Paper 14040-6
UniMD3D: a multidataset training framework for point cloud semantic scene understanding
29 April 2026 • 10:20 AM - 10:40 AM EDT | Chesapeake 5
Abstract
Point cloud semantic scene understanding has emerged as a key research area due to the widespread use of point clouds as a natural representation for LiDARs, depth cameras, and other 3D sensors, as well as their ability to preserve precise geometric structure and enable rich spatial reasoning. Advances in 3D semantic scene understanding therefore have broad potential to improve perception across robotics, autonomous driving, and spatial computing applications. Despite significant progress, most deep learning models for point cloud classification, segmentation, and detection are trained on single datasets representing homogeneous environments collected using a single sensor. This training paradigm limits generalization, weakens robustness in diverse operational settings, and often leads models to overfit to sensor-specific characteristics, resulting in brittle performance when applied to new environments. In this work, we present the Unified Multi-Dataset 3D (UniMD3D) framework, an open-sourced framework for synergistic training on multiple point cloud datasets and tasks. The framework addresses the challenges of varied feature inputs and label discrepancies between datasets, and provides a modular design, allowing quick evaluation of backbone models and simple substitution of new datasets. Additionally, our framework provides task heads for classification, segmentation, and detection, allowing simultaneous training on a wide selection of datasets.

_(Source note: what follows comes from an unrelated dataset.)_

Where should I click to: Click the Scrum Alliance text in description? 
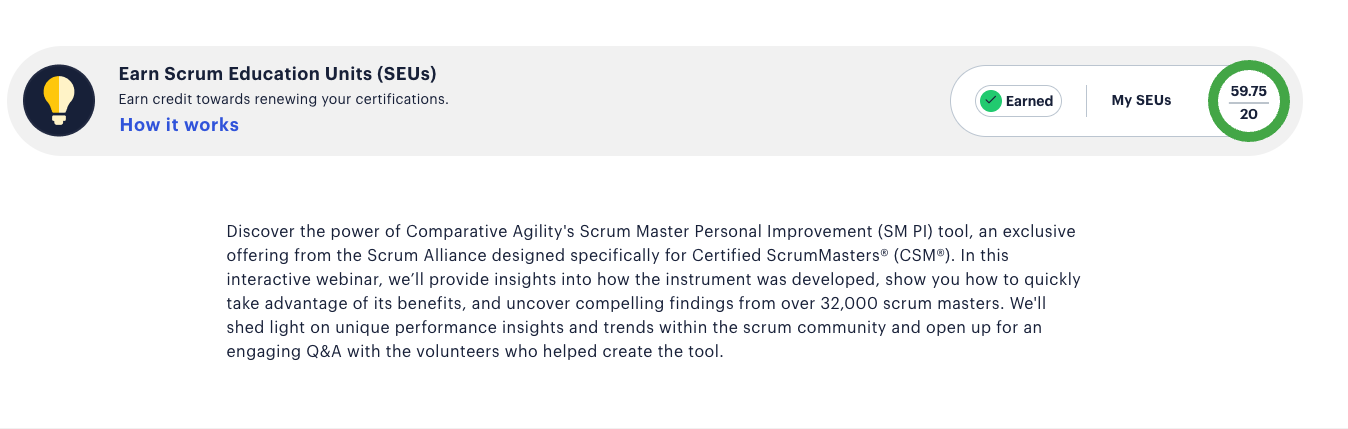click(x=379, y=255)
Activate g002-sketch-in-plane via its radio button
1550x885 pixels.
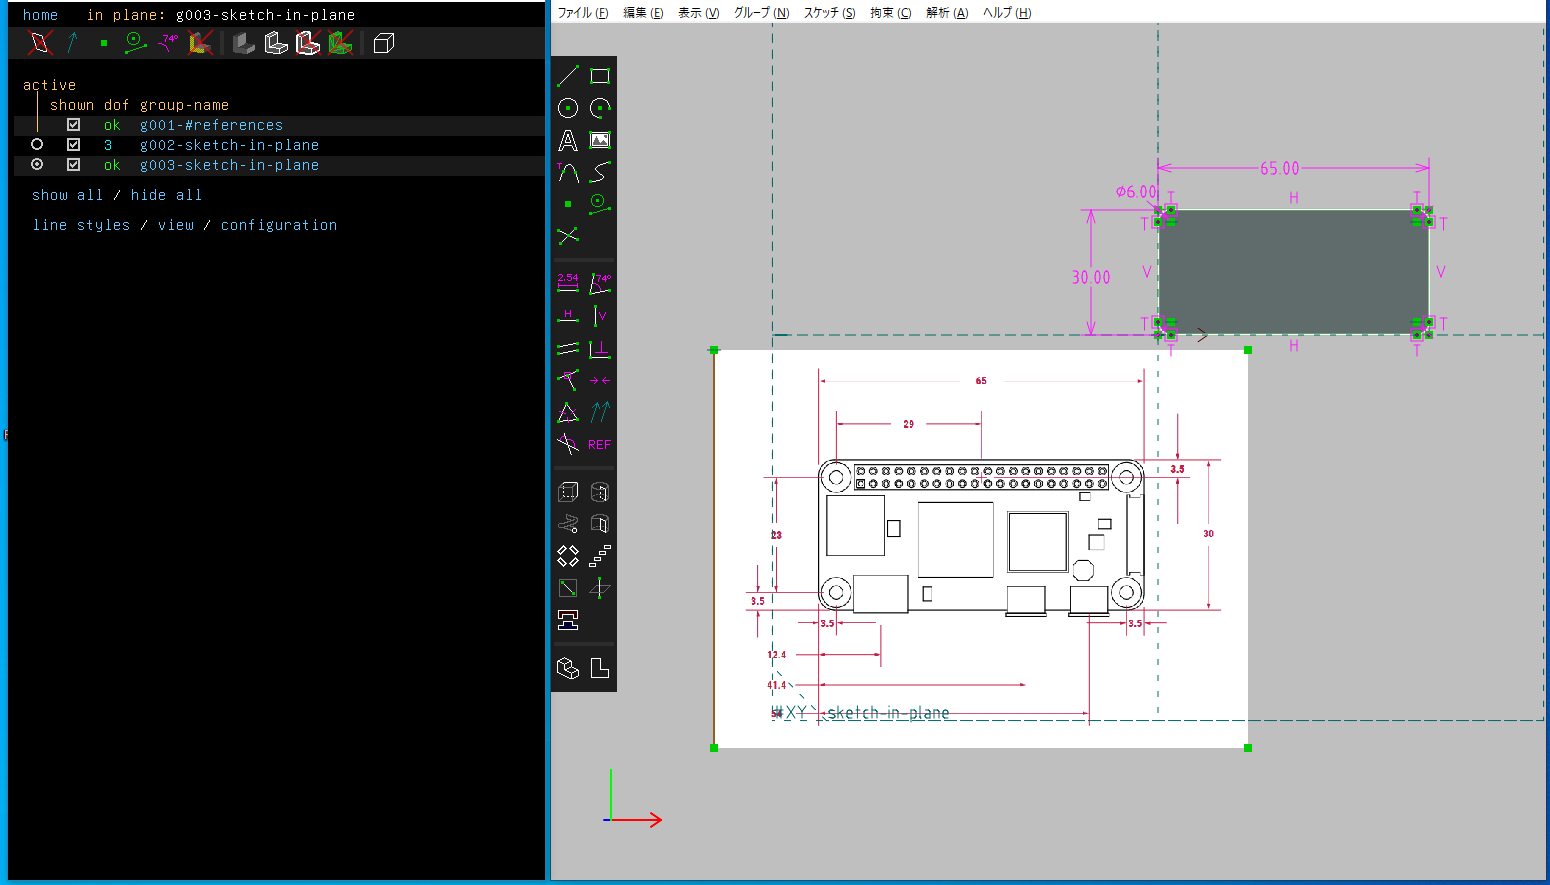pyautogui.click(x=37, y=145)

By pretraining on multiple datasets spanning diverse environments and sensors, our framework fosters the development of more generalized and transferable 3D perception models, with larger vocabulary sets and improved performance in data-limited scenarios. We demonstrate the effectiveness of our approach through experiments on single-dataset, multi-dataset, and cross-task training settings, with quantitative comparisons to existing methods. Our code is available under an MIT license at https://github.com/andrewyarovoi/UniMD3D.
Presenter
Andrew Yarovoi
Georgia Institute of Technology (United States)
Andrew Yarovoi is a fifth-year Robotics Ph.D. student at the Georgia Institute of Technology. He earned his M.S. in Computer Science in 2024 and B.S. in Mechanical Engineering in 2021, both from Georgia Tech. He is currently a Graduate Research Assistant in the Electro-Optical Systems Laboratory (EOSL), where his work focuses on 3D perception, LiDAR SLAM, and point cloud processing.